Cette nécessite m’apparait, je l’avoue, d’une manière bien plus nette dans l’ordre moral que dans l’ordre physique. Sans replacer la question sur les hauteurs où le christianisme l’a portée et en la traitant au point de vue des faits de la vie pratique, il est certain qu’une prospérité continuelle est mauvaise pour l’esprit comme pour le cœur. Il faut avoir connu le chagrin pour compatir aux peines de ses semblables, de même qu’il faut avoir connu les défaillances pour se montrer indulgent aux faiblesses des autres ; mais il ne faut pas que le fardeau du malheur dépasse la mesure de nos forces. Les peines continues irritent les natures vulgaires, exaspèrent les mauvaises et les poussent à la révolte contre la société, qu’elles en rendent responsables. La douleur est mauvaise conseillère ; en se prolongeant outre mesure, elle finit souvent par lasser les plus mâles courages. Il n’y a que les âmes d’élite qui puissent résister indéfiniment au vent du malheur sans courber la tête, encore faut-il qu’elles puisent leur courage et leur résignation dans une sphère plus élevée que celle des intérêts matériels.

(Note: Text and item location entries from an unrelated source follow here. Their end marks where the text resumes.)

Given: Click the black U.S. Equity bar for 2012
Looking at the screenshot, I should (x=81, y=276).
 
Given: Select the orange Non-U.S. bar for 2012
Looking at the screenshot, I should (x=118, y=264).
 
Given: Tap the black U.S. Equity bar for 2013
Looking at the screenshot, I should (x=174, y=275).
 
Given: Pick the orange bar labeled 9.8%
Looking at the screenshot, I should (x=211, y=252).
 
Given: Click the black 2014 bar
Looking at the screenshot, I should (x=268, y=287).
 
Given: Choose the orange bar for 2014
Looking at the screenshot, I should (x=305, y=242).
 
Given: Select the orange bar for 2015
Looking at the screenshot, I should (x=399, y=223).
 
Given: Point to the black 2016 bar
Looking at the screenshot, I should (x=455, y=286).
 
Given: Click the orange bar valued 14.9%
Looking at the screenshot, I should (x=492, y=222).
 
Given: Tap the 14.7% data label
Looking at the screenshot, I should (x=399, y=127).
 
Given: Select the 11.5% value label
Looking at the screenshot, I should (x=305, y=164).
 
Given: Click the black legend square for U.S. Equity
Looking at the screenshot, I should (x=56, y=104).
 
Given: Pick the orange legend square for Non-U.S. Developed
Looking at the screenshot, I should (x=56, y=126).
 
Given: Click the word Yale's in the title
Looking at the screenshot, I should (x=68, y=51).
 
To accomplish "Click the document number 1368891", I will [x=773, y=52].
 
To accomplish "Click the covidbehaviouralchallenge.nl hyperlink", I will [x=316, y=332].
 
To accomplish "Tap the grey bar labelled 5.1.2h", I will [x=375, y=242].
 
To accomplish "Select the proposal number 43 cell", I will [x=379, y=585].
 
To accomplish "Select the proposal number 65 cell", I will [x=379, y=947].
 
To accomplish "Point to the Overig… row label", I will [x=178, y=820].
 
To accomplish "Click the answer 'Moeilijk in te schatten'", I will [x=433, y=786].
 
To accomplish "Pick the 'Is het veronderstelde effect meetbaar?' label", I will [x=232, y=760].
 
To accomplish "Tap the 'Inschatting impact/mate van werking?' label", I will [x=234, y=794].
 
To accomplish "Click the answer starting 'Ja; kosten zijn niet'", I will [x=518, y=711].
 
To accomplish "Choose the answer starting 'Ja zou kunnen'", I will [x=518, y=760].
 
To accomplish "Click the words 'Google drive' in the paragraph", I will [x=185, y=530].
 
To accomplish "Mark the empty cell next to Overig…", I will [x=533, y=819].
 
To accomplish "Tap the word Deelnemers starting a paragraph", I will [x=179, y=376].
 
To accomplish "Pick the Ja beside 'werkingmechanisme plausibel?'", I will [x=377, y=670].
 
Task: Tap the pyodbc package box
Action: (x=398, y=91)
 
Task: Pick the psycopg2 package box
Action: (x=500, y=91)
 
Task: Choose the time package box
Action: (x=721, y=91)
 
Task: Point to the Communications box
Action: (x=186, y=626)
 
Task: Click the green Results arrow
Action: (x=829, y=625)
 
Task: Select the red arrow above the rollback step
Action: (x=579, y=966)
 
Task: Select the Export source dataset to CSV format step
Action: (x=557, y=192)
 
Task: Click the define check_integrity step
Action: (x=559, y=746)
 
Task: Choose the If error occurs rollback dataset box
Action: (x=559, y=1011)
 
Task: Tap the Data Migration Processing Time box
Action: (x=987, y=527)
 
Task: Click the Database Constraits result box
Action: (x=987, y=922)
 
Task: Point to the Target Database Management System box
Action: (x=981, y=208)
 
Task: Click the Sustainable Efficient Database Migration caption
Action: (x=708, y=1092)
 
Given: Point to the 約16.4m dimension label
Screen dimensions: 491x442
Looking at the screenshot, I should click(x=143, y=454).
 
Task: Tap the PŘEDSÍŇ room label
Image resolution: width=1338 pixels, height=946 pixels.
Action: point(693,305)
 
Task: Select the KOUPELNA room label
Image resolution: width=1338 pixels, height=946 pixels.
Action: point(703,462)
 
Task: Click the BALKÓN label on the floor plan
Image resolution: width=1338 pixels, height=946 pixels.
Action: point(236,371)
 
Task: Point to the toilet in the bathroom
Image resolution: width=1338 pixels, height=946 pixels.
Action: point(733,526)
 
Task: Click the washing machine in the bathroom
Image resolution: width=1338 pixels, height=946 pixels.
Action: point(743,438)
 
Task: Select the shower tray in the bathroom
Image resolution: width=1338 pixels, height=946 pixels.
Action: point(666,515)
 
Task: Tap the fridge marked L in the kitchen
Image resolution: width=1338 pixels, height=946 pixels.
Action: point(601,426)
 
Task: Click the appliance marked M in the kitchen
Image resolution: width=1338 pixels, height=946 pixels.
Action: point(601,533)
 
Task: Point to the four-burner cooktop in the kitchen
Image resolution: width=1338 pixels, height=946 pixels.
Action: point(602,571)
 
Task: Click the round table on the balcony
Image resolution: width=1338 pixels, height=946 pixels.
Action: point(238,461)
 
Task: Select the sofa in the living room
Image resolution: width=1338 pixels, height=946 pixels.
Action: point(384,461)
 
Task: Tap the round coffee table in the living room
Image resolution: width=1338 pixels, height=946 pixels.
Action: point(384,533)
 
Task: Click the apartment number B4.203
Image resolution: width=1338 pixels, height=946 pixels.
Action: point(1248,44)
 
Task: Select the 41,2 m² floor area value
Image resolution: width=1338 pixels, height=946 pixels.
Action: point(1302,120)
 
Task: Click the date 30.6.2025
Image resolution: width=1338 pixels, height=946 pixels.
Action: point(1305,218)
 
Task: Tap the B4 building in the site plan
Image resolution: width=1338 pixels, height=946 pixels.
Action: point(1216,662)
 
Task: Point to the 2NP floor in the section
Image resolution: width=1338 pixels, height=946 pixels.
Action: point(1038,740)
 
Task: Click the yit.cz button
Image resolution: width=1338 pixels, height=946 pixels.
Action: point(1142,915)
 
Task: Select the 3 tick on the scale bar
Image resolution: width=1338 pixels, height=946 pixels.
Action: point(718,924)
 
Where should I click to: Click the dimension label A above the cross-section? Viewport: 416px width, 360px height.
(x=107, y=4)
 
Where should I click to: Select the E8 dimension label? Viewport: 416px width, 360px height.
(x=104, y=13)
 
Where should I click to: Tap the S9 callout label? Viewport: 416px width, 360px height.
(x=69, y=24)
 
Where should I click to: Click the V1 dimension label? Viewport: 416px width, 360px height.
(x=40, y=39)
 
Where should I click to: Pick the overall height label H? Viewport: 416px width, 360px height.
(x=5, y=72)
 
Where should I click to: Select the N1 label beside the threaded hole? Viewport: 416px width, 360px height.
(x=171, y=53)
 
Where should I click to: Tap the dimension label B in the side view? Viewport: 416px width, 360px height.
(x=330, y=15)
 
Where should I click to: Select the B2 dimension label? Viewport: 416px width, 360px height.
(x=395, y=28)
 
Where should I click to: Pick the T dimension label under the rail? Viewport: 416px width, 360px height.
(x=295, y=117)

La souffrance physique a sans doute aussi sa raison d’être. C’est un avertissement que la nature nous donne et sans lequel nous serions à la merci de toutes les influences extérieures, de toutes les agressions. C’est également la punition de nos imprudences et de nos excès, et sous ce rapport encore elle nous rend des services ; mais cela n’est vrai que de la douleur normale, telle que la conçoit la physiologie, telle que les philosophes se la figurent ; cela ne

  1. Le terme moyen de la vie humaine, qui était de vingt-huit ans à la fin du siècle dernier, dépasse quarante aujourd’hui.